Personalmente le debo muchas cosas. Para empezar su existencia y sus conocimientos muy centrados en el arte (fue comisario de muchas y valiosas exposiciones), su conocimiento de los poetas más minoritarios del 27, su trato continuado con los intelectuales mexicanos y del exilio español, así como su incansable labor de difusión de la obra de su abuelo, el gran Ramón Pérez de Ayala. Cuando trabajamos juntos Juan siempre acertaba y nunca perdía los nervios por muy cerca que estuviera la inauguración de aquello en lo que nos ocupábamos. Estoy hablando de mediados de los ochenta, estoy hablando de una colaboración conjunta entre un ramillete de excepcionalidades ―todos, o casi todos muertos ahora― como Gonzalo Armero, Diego Lara, José Miguel Ullán, Paco Calvo Serraller, y ahora él mismo. Estoy hablando de Europalia 85, de la que posiblemente muchos de los que esto leen poco o nada saben.
Pero lo mejor fue nuestra amistad. Él no tenía reparo alguno en aconsejar y poner en contacto a las personas adecuadas para conseguir el efecto deseado, sin protagonismo alguno por su parte. Y así fue como, gracias a él, puedo afirmar que una de las cosas de las que más contenta estoy de mi labor como editora fue cuando en 1990 tuve que encargarme de la publicación de las memorias. de Concha Méndez, Concha Méndez. Memorias habladas, memorias armadas (Mondadori, 1990, publicada ahora en 2018 en Renacimiento, Biblioteca del Exilio). Era un libro muy singular porque no había sido escrito directamente por ella, sino por su nieta, Paloma Ulacia Altolaguirre, quien efectivamente armó el material de la memoria viva que Concha iba desgranando oralmente desde su casa de Coyoacán, en México, aquella misma casa donde se quedó sola durante tantos años, después de que el también poeta, Manuel Altolaguirre, la abandonara por una bellísima señora cubana, María Luisa Gómez Mena, junto a la que murió poco después en España, en un accidente de automóvil, cuando volvían del festival de cine de San Sebastián de 1952. Aquella misma casa donde murió Luis Cernuda, el amigo fiel, que se quedó a vivir con ella y a engrosar el mito, la leyenda dorada, de aquellos años llenos de luces y sombras.

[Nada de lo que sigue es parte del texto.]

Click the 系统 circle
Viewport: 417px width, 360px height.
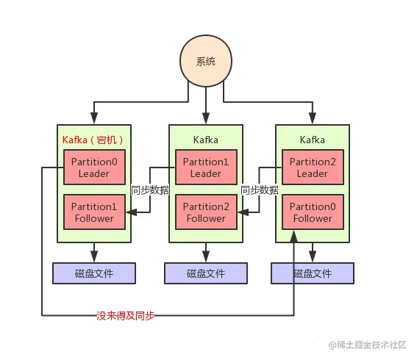tap(207, 61)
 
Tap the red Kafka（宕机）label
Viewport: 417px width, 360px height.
tap(93, 140)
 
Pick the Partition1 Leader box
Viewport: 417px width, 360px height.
tap(206, 168)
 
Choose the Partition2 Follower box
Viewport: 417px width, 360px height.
tap(206, 212)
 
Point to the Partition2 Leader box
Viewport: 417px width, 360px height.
tap(313, 168)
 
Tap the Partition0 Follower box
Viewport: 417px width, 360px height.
tap(313, 212)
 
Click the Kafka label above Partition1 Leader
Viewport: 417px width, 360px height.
tap(206, 140)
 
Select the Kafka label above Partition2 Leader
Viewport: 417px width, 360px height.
tap(313, 140)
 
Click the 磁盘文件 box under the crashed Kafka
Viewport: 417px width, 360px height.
tap(94, 273)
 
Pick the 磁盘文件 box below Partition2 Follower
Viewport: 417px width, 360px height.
tap(206, 273)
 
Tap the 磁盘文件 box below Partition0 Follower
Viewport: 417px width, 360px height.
tap(313, 273)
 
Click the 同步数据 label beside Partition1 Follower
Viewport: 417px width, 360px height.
tap(149, 190)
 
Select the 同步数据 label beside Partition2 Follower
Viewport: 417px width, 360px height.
tap(260, 190)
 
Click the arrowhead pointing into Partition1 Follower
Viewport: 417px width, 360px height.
tap(130, 212)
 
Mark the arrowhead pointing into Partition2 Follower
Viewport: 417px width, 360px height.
tap(240, 212)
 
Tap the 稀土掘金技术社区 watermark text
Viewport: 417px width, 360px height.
tap(372, 345)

Las memorias de Concha Méndez fueron una verdadera revelación o al menos debieron serlo, tal y como me aseguraba Juan que ocurriría cuando me puso en contacto con los Ulacia Altolaguirre, de lo que yo estaba convencida. Pero la recepción crítica del momento fue tan escasa como pusilánime y casi nadie supo apreciar los horizontes que abría ese extraordinario testimonio en el estudio de la generación del 27. Para empezar porque pusieron de manifiesto la existencia, mal conocida y peor documentada, de una serie de mujeres que tuvieron una actitud rompedora en la sociedad de su tiempo y que desarrollaron una actividad constante y destacada como escritoras, pintoras y filósofas, a las que se les escamoteó su protagonismo en la gestación y floración de dicha generación, una vez aceptada, hace ya tiempo, la hipótesis de su efectiva existencia como tal.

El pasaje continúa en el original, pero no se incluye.